Segundo trunfo desta encenação: procura recriar o texto de Tchekhov sem nunca o destruir. A encenação é brilhante nalguns momentos, discutível aqui e ali (sobretudo na abertura, com a coreografia, para mim excessiva, do bailado das irmãs e das cadeiras), mas sempre inteligente, tentando dar uma nova forma mas procurando que esta seja sempre coerente com o texto e as suas intenções, e sublinhando bem a sua contemporaneidade. É de um tempo de crise que se fala, é de pessoas à deriva por entre cadeiras que assinalam lugares, pontos, referências, símbolos. A encenação é neste aspecto criativa e estimulante, oferecendo momentos de grande intensidade dramática e de incentivadora originalidade. A forma como Nuno Cardoso encena o duelo é particularmente brilhante, mas há muitos outros momentos brilhantes num espectáculo que é, todo ele, imperdível.
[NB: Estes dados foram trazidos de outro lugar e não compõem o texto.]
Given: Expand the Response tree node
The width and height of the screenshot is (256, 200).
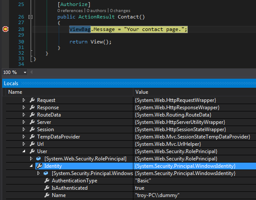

A tradução de António Pescada do texto de Techekhov é muito boa. A cenografia de F. Ribeiro é verdadeiramente notável, pela instabilidade que cria num palco desenhado em suaves colinas. Os figurinos de Storytailors são igualmente excelentes, bem como o desenho de luz de José Álvaro Ribeiro. O elenco é constituído por Daniel Pinto, Isabel Abreu, João Grosso, José Neves, Luís Araújo, Manuel Coelho, Maria Amélia Matta, Maria do Ceú Ribeiro, Micaela Cardoso, Sara Carinhas, Sérgio Praia, Tonan Quito, Vitor d’ Andrade. Lamentavelmente o programa não apresenta o elenco com a identificação de personagens e assim só me permito destacar os que conheço (erro meu, eu sei!), Sara Carinhas, Isabel Abreu, Maria Amélia Matta, João Grosso, muito bem.
Se gosta de teatro, não perca estas “Três Irmãs”, até 22 de Maio na sala Garrett do D. Maria II. É um prazer ver teatro assim. Em português. 


AS TRÊS IRMÃS
“As Três Irmãs”, de Anton Tchekhov; tradução: António Pescada; encenação: Nuno Cardoso; assistência artística e movimento: Victor Hugo Pontes; cenografia: F. Ribeiro; figurinos: Storytailors; desenho de luz: José Álvaro Correia; desenho de som: Rui Dâmaso; Intérpretes: Daniel Pinto, Isabel Abreu, João Grosso, José Neves, Luís Araújo, Manuel Coelho, Maria Amélia Matta, Maria do Ceú Ribeiro, Micaela Cardoso, Sara Carinhas, Sérgio Praia, Tonan Quito, Vitor d’ Andrade. Uma co-produção TNDM II e AO CABO TEATRO; Classificação etária: M/12 anos; Sala Garrett, de 14 de Abril a 22 de Maio 2011.